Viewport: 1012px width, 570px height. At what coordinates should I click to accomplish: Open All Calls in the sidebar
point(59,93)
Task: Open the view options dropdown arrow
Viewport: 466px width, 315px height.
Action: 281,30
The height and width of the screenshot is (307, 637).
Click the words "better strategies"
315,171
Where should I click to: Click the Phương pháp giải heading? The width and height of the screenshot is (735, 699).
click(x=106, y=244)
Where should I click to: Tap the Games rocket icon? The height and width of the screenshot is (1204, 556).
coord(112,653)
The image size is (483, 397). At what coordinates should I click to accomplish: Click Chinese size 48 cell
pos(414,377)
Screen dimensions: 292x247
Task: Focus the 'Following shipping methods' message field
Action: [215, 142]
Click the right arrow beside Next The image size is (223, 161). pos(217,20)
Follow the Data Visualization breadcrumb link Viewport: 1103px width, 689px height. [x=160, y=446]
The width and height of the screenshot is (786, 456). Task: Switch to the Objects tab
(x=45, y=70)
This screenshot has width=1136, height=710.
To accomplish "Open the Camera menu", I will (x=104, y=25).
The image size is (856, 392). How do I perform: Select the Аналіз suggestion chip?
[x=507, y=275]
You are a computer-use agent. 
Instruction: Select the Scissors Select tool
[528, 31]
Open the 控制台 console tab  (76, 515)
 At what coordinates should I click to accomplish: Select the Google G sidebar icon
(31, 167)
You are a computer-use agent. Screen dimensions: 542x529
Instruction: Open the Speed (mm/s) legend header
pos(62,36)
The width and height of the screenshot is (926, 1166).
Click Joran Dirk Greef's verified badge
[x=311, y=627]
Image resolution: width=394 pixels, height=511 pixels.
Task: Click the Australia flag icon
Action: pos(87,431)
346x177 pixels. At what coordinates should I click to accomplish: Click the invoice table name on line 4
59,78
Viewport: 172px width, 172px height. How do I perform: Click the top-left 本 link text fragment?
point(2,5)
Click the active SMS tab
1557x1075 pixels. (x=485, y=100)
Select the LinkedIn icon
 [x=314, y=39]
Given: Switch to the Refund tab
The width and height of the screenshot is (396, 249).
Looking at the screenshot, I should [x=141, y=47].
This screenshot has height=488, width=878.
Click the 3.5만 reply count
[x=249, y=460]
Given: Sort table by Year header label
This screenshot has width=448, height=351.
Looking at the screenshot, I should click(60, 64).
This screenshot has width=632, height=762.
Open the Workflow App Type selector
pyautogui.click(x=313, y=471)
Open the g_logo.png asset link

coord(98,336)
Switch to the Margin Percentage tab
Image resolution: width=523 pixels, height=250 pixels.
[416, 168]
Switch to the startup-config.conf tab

━━━━━━

* What the task requires *
In the material above, rename every "Instruction" to "Command" and leave everything else unchanged.

* Task output *
Viewport: 1012px width, 570px height. At what coordinates should I click to accomplish: Open All Calls in the sidebar
point(59,93)
Task: Open the view options dropdown arrow
Viewport: 466px width, 315px height.
Action: 281,30
The height and width of the screenshot is (307, 637).
Click the words "better strategies"
315,171
Where should I click to: Click the Phương pháp giải heading? The width and height of the screenshot is (735, 699).
click(x=106, y=244)
Where should I click to: Tap the Games rocket icon? The height and width of the screenshot is (1204, 556).
coord(112,653)
The image size is (483, 397). At what coordinates should I click to accomplish: Click Chinese size 48 cell
pos(414,377)
Screen dimensions: 292x247
Task: Focus the 'Following shipping methods' message field
Action: [215, 142]
Click the right arrow beside Next The image size is (223, 161). pos(217,20)
Follow the Data Visualization breadcrumb link Viewport: 1103px width, 689px height. [x=160, y=446]
The width and height of the screenshot is (786, 456). Task: Switch to the Objects tab
(x=45, y=70)
This screenshot has width=1136, height=710.
To accomplish "Open the Camera menu", I will (x=104, y=25).
The image size is (856, 392). How do I perform: Select the Аналіз suggestion chip?
[x=507, y=275]
You are a computer-use agent. 
Command: Select the Scissors Select tool
[528, 31]
Open the 控制台 console tab  (76, 515)
 At what coordinates should I click to accomplish: Select the Google G sidebar icon
(31, 167)
You are a computer-use agent. Screen dimensions: 542x529
Command: Open the Speed (mm/s) legend header
pos(62,36)
The width and height of the screenshot is (926, 1166).
Click Joran Dirk Greef's verified badge
[x=311, y=627]
Image resolution: width=394 pixels, height=511 pixels.
Task: Click the Australia flag icon
Action: pos(87,431)
346x177 pixels. At what coordinates should I click to accomplish: Click the invoice table name on line 4
59,78
Viewport: 172px width, 172px height. How do I perform: Click the top-left 本 link text fragment?
point(2,5)
Click the active SMS tab
1557x1075 pixels. (x=485, y=100)
Select the LinkedIn icon
 [x=314, y=39]
Given: Switch to the Refund tab
The width and height of the screenshot is (396, 249).
Looking at the screenshot, I should [x=141, y=47].
This screenshot has height=488, width=878.
Click the 3.5만 reply count
[x=249, y=460]
Given: Sort table by Year header label
This screenshot has width=448, height=351.
Looking at the screenshot, I should click(60, 64).
This screenshot has width=632, height=762.
Open the Workflow App Type selector
pyautogui.click(x=313, y=471)
Open the g_logo.png asset link

coord(98,336)
Switch to the Margin Percentage tab
Image resolution: width=523 pixels, height=250 pixels.
[416, 168]
Switch to the startup-config.conf tab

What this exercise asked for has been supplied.